======== Provided text ========

Scientific computing with D

Bill Baxter wbaxter at gmail.com
Sat Jan 31 14:17:45 PST 2009


On Sun, Feb 1, 2009 at 3:06 AM, Lars Kyllingstad
<public at kyllingen.nospamnet> wrote:
> Bill Baxter wrote:
>>
>> On Fri, Jan 30, 2009 at 10:23 PM, Lars Kyllingstad
>> <public at kyllingen.nospamnet> wrote:
>>>
>>> I think D is, or at least could be, the scientific programming language
>>> of
>>> the future.
>>
>> Agreed!  Numerics is one place where D fits nicely.
>>
>>> [...]
>>> The one thing I miss the most, however, and which I think is necessary
>>> for D
>>> to "take off" as a scientific language, is a native D scientific library.
>>
>>> I think it would be really nice if many or all of the above mentioned
>>> things
>>> could be collected in a single library, together with all kinds of other
>>> stuff. Something like the GSL, only written in D.
>>
>> ...and not GPL, preferably.  :-)
>>
>> The goal sounds great.  I'm certainly willing to help out.

======== Given entries ========

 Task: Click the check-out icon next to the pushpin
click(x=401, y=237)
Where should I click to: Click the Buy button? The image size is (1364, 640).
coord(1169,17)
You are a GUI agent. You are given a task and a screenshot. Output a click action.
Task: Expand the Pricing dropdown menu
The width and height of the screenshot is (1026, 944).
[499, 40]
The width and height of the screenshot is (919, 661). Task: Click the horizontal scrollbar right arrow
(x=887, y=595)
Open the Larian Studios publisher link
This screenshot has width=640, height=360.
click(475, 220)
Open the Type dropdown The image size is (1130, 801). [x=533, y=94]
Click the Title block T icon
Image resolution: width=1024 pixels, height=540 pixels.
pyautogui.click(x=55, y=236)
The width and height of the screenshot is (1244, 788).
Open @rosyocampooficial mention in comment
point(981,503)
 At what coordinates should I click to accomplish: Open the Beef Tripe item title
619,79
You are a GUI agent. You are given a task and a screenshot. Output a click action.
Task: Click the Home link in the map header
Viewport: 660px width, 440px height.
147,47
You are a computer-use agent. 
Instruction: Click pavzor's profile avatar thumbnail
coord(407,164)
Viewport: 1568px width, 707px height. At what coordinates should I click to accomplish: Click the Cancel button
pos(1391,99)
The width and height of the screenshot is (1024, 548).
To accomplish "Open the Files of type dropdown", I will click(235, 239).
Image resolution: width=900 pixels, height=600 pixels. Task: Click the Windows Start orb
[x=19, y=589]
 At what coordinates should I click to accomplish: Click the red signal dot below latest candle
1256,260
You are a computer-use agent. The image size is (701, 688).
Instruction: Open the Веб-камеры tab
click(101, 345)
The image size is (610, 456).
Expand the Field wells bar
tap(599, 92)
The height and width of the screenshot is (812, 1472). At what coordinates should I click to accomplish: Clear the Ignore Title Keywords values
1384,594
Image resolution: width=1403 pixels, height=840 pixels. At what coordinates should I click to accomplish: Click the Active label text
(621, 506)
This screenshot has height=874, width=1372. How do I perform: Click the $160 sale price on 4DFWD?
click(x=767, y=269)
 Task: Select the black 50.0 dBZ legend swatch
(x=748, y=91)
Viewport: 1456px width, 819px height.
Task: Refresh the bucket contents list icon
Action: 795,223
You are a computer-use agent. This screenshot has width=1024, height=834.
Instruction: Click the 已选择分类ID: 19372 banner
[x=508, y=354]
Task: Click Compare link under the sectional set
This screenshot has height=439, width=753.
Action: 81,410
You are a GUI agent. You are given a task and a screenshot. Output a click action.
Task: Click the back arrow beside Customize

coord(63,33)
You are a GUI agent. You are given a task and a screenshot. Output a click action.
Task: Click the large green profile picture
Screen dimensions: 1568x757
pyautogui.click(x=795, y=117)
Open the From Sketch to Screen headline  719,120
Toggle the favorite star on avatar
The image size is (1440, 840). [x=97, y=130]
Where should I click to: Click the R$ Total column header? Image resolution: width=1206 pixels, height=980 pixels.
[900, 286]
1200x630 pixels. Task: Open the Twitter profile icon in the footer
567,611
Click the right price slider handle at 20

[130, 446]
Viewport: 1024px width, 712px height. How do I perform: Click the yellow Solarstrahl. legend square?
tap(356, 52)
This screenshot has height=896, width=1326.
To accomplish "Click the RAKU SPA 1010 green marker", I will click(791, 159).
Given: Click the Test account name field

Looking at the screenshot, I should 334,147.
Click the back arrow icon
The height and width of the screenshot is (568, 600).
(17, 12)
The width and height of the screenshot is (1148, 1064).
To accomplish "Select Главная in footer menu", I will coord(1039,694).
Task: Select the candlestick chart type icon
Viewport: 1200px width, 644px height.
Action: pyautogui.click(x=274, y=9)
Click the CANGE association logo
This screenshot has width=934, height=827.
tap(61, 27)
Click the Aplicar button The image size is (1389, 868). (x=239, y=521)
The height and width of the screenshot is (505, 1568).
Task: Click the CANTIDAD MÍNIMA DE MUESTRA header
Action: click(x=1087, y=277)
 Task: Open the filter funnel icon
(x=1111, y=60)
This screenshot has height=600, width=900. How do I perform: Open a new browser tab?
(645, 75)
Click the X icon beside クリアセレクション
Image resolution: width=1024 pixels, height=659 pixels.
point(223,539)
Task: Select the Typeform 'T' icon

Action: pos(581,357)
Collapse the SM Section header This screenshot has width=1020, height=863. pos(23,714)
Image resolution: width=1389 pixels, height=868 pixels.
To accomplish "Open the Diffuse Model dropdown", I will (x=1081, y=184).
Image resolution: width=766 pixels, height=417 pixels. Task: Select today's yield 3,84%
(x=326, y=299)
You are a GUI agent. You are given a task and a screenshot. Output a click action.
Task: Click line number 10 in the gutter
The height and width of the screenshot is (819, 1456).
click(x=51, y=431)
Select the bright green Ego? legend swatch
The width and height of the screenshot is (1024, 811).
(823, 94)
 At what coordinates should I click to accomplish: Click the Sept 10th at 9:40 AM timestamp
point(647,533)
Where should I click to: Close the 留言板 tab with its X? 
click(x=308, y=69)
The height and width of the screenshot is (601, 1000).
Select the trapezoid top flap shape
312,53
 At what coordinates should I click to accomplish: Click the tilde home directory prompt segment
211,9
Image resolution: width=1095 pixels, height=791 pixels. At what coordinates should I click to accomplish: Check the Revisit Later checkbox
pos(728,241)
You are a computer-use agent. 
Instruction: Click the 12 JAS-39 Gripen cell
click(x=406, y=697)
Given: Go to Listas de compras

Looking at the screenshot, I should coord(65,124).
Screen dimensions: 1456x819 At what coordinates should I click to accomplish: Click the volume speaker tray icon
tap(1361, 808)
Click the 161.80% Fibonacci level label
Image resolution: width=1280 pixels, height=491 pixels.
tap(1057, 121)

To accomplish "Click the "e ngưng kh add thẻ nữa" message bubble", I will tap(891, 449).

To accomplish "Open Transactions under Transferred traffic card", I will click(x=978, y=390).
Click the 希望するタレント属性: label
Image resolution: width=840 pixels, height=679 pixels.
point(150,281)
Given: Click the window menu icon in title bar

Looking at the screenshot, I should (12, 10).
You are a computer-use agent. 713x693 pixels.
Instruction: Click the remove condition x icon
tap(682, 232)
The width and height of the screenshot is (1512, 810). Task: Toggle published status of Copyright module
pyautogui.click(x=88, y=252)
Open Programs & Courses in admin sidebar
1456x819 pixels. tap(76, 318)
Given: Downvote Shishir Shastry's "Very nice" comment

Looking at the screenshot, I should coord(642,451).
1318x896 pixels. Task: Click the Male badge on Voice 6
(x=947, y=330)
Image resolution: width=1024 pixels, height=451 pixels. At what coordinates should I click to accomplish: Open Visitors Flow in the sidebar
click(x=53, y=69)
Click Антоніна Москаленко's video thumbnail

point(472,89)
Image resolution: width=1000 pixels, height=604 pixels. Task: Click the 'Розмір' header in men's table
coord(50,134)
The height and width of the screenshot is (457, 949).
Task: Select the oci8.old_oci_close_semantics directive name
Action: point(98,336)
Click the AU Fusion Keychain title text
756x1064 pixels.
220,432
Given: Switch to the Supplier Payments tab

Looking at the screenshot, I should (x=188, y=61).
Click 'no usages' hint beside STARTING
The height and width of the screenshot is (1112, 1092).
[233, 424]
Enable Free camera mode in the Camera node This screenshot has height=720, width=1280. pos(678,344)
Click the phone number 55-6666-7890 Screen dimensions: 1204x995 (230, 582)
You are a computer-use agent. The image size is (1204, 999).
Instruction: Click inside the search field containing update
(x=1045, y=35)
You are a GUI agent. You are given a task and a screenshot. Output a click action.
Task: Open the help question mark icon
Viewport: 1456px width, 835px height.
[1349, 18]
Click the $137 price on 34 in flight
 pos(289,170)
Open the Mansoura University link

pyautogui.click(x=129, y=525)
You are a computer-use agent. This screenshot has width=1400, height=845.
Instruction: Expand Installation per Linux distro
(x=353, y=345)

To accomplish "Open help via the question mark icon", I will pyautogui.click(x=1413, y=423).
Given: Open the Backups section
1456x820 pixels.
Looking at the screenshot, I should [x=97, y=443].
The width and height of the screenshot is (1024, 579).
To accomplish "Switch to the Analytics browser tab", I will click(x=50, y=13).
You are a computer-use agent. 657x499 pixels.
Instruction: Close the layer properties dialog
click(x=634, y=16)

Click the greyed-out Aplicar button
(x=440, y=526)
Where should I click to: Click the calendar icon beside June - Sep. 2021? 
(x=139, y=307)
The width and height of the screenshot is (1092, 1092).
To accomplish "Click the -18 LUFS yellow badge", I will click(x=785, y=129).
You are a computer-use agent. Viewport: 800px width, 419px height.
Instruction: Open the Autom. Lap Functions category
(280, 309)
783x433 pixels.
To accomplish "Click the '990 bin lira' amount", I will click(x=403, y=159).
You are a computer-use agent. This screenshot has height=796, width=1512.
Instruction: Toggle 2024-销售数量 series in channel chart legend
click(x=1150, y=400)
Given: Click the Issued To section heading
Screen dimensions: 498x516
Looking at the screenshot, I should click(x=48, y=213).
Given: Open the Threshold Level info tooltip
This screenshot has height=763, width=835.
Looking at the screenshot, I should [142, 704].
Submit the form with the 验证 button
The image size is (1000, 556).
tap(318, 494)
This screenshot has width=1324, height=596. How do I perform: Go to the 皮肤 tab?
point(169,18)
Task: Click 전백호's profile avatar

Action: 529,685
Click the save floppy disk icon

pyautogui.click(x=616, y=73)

========

* _Written instruction 1_: In the scientific computing post, what does Lars Kyllingstad say he misses most and considers necessary for D to take off as a scientific language?
* _Written instruction 2_: Retype the stretch of the scientific computing post from "On Sun, Feb" through "D fits nicely.".
* _Written instruction 3_: Write what comes next in the post about scientific computing with D.

* _Reply 1_: A native D scientific library.

* _Reply 2_:
On Sun, Feb 1, 2009 at 3:06 AM, Lars Kyllingstad
<public at kyllingen.nospamnet> wrote:
> Bill Baxter wrote:
>>
>> On Fri, Jan 30, 2009 at 10:23 PM, Lars Kyllingstad
>> <public at kyllingen.nospamnet> wrote:
>>>
>>> I think D is, or at least could be, the scientific programming language
>>> of
>>> the future.
>>
>> Agreed!  Numerics is one place where D fits nicely.

* _Reply 3_:
>>
>> To me it seems one of the first things you need to get nailed down is
>> how to represent multidimensional data.  Both dense, strided, and --
>> for 2D -- common sparse and BLAS formats.   Probably this can be done
>> at the concept (compile-time interface) level without having to go
>> into implementation details.  But it might also be nice to have some
>> concrete implementation nailed down too, so not everything is built as
>> a giant house of template cards.  Once you have that, then any package
>> that can work with that concept or array format will be able to share
>> data pretty easily.
>
> Agreed. Unfortunately, linear algebra is not my area of expertise. As I
> said, I have written some basic linear algebra code -- very simplistic
> vector/matrix classes, LU decomposition, etc. -- but just because they're
> needed for my numerical calculus modules. I haven't put any work into
> tweaking the performance of this code.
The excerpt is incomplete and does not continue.